File Sizes
Neo4j relies on Java’s Non-blocking I/O subsystem for all file handling. Furthermore, while the storage file layout is optimized for interconnected data, Neo4j does not require raw devices. Thus, file sizes are only limited by the underlying operating system’s capacity to handle large files. Physically, there is no built-in limit of the file handling capacity in Neo4j.

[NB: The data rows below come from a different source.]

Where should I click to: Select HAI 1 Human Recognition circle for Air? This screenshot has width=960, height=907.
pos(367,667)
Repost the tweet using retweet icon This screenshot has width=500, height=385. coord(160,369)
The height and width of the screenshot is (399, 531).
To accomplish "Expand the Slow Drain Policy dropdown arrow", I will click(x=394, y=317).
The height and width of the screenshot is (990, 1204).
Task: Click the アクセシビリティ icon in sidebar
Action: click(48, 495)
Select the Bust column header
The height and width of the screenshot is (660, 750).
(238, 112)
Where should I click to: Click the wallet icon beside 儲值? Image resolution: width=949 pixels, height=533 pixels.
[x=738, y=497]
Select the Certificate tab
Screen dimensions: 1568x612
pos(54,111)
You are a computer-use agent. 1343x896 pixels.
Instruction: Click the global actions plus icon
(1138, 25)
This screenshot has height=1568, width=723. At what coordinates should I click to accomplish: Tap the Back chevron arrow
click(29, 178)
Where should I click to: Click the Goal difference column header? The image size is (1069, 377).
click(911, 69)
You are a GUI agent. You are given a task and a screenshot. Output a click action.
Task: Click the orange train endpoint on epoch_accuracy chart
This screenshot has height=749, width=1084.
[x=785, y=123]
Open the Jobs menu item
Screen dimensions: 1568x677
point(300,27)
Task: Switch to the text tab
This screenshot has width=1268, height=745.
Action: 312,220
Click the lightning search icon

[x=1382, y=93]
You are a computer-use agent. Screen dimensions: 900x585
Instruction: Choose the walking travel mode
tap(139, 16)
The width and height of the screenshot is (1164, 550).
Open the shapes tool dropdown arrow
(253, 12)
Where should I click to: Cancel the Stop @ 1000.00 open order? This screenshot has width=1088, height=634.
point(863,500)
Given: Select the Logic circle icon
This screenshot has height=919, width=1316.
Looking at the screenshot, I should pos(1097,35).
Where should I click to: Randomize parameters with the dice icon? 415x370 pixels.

Neo4j has a built-in page cache, that will cache the contents of the storage files. If there is not enough RAM to keep the storage files resident, then Neo4j will page parts of the files in and out as necessary, while keeping the most popular parts of the files resident at all times. Thus, ACID speed degrades gracefully as RAM becomes the limiting factor.
Read speed
Enterprises want to optimize the use of hardware to deliver the maximum business value from available resources. Neo4j’s approach to reading data provides the best possible usage of all available hardware resources. Neo4j does not block or lock any read operations; thus, there is no danger for deadlocks in read operations and no need for read transactions. With a threaded read access to the database, queries can be run simultaneously on as many processors as may be available. This provides very good scale-up scenarios with bigger servers.
Write speed
Write speed is a consideration for many enterprise applications. However, there are two different scenarios:
- sustained continuous operation and
- bulk access (e.g., backup, initial or batch loading).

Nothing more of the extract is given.